Hungarian racing driver (1873–1944)

Ferenc Szisz (September 20, 1873 – February 21, 1944), was a Hungarian racing driver and the winner of the first Grand Prix motor racing event on a Renault AK 90CV on 26 June, 1906.

==Early life==
Szisz was born in the small town of Szeghalom in Békés county of the Hungarian part of the former Austro-Hungarian Empire on September 20, 1873. He was trained to be a locksmith and a coppersmith but in his early twenties the growing proliferation of automobiles fascinated Szisz and he studied engineering along with car design. After time spent in several Austrian and German cities, in the spring of 1900 he ended up in Paris, France where he found work at the new Renault automobile company.

==Grand Prix career==
At Renault, Szisz's engineering talent made him an integral part of the testing department, and when the company became involved in racing in 1902 he was chosen as the riding mechanic for Louis Renault. Following the death of Marcel Renault in the 1903 Paris-Madrid race, Szisz took over as a driver. In 1905, he finished fifth in the Gordon Bennett Cup elimination race on the Circuit d'Auvergne at Clermont-Ferrand. In October of that same year, along with other French and Italian automobile manufacturers, Renault sent a team to the United States to compete in the Vanderbilt Cup on Long Island, New York. In a field that included Felice Nazzaro and Louis Chevrolet driving for Fiat, Szisz finished fifth behind the winner, fellow Frenchman Victor Hémery driving a Darracq.

- **Dataset excerpt**
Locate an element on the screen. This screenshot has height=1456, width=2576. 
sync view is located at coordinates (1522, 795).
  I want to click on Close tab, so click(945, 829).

- **What the task asks**
Answer these questions using the text about Ferenc Szisz:
1. In which town was Szisz born?
2. In what year did he arrive in Paris?
3. Who won the Vanderbilt Cup race in which Szisz finished fifth?

- **Problem solution**
1. Szeghalom
2. 1900
3. Victor Hémery